Applicants shall submit the articles of incorporation in triplicate to the director.
[ 2017 c 61 § 2; 1997 c 397 § 6; 1994 c 256 § 71; 1994 c 92 § 179; 1984 c 31 § 7; ]
Persons applying for the organization of a credit union shall adopt bylaws that prescribe the manner in which the business of the credit union shall be conducted. The bylaws shall include:
The name of the credit union;
The field of membership of the credit union;
Reasonable qualifications for admission as a member of the credit union, and the procedures for expelling a member;
The number of directors and supervisory committee members, and the length of terms they serve and the permissible term length of any interim director or supervisory committee member;
Any qualification for eligibility to serve on the credit union's board or supervisory committee;
The number of credit union employees that may serve on the board, if any;
The frequency of regular meetings of the board and the supervisory committee, and the manner in which members of the board or supervisory committee will be notified of meetings;
The timing of the annual membership meeting;
The manner in which members may call a special membership meeting;
The manner in which members will be notified of membership meetings;
The number of members constituting a quorum at a membership meeting;
Provisions, if any, for the indemnification of directors, supervisory committee members, officers, employees, and others by the credit union, if not included in the articles of incorporation; and
Any other provision which is not inconsistent with this chapter.

EXERCISE SET:
a – Which lines in the listing below contain the string "position"? Pick out each one and copy it in full, treating uppercase and lowercase as different.
b – How would you write the next part of the credit union bylaws passage above, carrying on from its final sentence?

Source data
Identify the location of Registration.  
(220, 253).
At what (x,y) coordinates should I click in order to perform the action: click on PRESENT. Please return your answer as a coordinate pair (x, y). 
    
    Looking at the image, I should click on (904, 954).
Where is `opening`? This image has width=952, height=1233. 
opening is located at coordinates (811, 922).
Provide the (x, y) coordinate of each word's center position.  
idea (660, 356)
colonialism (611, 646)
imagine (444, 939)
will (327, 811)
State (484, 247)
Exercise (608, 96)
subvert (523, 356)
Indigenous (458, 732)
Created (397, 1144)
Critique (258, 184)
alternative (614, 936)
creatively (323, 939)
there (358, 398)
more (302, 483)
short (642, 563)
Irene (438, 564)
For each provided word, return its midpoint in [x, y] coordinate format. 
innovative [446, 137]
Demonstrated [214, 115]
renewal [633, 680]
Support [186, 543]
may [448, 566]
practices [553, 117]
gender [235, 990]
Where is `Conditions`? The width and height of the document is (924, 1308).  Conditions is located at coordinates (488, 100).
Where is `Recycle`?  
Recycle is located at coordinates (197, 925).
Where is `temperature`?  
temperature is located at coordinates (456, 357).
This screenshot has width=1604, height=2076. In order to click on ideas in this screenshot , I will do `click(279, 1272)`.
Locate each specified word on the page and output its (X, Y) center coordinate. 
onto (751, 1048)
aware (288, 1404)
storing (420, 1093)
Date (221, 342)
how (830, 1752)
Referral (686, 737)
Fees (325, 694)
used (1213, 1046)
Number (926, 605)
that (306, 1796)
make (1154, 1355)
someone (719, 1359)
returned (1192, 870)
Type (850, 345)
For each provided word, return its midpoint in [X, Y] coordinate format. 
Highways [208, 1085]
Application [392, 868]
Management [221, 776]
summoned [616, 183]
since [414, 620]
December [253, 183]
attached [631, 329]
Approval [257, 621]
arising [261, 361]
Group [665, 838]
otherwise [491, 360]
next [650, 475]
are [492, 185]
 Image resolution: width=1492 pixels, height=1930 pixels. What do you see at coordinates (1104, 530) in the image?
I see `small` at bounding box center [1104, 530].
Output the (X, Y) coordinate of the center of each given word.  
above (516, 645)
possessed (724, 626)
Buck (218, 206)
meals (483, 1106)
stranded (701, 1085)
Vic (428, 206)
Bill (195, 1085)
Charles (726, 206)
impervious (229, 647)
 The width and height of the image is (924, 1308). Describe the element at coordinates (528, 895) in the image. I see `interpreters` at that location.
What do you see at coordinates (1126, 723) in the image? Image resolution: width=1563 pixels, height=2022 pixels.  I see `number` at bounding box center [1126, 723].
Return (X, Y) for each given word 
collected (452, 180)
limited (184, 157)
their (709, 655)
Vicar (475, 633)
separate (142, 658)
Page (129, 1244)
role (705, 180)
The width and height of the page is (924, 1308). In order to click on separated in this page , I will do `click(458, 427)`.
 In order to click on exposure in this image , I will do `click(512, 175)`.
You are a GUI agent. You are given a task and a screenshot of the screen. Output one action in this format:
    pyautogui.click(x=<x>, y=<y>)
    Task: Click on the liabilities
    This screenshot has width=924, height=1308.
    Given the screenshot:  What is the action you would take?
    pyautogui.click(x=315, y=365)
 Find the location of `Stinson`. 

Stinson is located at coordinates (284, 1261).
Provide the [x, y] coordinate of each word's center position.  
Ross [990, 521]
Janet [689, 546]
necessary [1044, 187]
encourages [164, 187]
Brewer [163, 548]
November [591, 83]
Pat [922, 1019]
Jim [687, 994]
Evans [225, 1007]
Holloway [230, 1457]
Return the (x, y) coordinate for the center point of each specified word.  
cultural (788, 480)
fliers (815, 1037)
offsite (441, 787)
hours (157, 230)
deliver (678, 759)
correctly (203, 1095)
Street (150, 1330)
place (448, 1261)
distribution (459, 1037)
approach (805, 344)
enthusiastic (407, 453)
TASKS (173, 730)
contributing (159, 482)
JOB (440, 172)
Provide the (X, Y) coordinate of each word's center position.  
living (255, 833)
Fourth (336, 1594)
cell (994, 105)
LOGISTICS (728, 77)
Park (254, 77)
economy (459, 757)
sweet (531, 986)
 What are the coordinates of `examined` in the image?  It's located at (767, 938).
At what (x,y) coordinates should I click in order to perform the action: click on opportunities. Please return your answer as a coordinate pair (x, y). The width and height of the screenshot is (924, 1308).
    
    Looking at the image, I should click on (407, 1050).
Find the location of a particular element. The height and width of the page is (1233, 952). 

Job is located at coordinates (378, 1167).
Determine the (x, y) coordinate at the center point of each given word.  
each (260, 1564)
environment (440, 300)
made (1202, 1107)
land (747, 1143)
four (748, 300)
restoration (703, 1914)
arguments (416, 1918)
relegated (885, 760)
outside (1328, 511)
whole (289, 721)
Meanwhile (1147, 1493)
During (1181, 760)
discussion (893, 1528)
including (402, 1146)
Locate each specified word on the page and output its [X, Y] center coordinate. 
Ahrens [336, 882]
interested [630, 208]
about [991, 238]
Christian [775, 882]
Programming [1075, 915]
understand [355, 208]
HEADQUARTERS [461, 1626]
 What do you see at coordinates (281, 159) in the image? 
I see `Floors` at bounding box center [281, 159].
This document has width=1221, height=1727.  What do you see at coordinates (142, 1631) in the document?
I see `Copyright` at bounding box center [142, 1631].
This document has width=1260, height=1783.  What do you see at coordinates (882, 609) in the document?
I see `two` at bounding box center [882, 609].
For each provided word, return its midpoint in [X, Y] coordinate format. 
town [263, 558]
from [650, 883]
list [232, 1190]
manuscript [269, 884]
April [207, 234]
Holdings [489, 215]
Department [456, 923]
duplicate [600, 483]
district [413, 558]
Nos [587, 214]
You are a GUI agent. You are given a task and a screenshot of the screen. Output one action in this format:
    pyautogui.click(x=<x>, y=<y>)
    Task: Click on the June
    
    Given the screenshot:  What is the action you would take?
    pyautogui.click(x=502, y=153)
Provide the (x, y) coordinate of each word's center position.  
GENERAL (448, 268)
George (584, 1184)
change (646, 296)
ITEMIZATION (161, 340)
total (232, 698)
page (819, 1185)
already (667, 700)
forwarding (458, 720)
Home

OUTPUTS:
a –
Provide the (x, y) coordinate of each word's center position.  
Provide the [x, y] coordinate of each word's center position.  
Provide the (X, Y) coordinate of each word's center position.  
Provide the (x, y) coordinate of each word's center position.  

b –
Applicants shall submit the bylaws in duplicate to the director.
[ 2017 c 61 § 3; 2001 c 83 § 2; 1997 c 397 § 7; 1994 c 256 § 72; 1994 c 92 § 180; 1984 c 31 § 8; ]
When the proposed articles of incorporation and bylaws complying with the requirements of RCW 31.12.055 and 31.12.065 have been filed with the director, the director shall:
Determine whether the articles of incorporation and bylaws are consistent with this chapter; and
Determine the feasibility of the credit union, taking into account surrounding facts and circumstances influencing the successful operation of the credit union.
If the director is satisfied with the determinations made under subsection (1)(a) and (b) of this section, the director shall endorse each of the articles of incorporation "approved", indicate the date the approval was granted, and return two sets of articles and one set of bylaws to the applicants.
If the director is not satisfied with the determinations made under subsection (1)(a) and (b) of this section, the director shall endorse each of the articles of incorporation "denied," indicate the date of, and reasons for, the denial, and return two copies of the articles of incorporation with one copy of the bylaws to the person from whom they were received. The director shall at the time of returning the copies of the articles of incorporation and bylaws, also provide notice to the applicant of the applicant's right to appeal the denial under chapter 34.05 RCW. The denial is conclusive unless the applicant requests a hearing under chapter 34.05 RCW.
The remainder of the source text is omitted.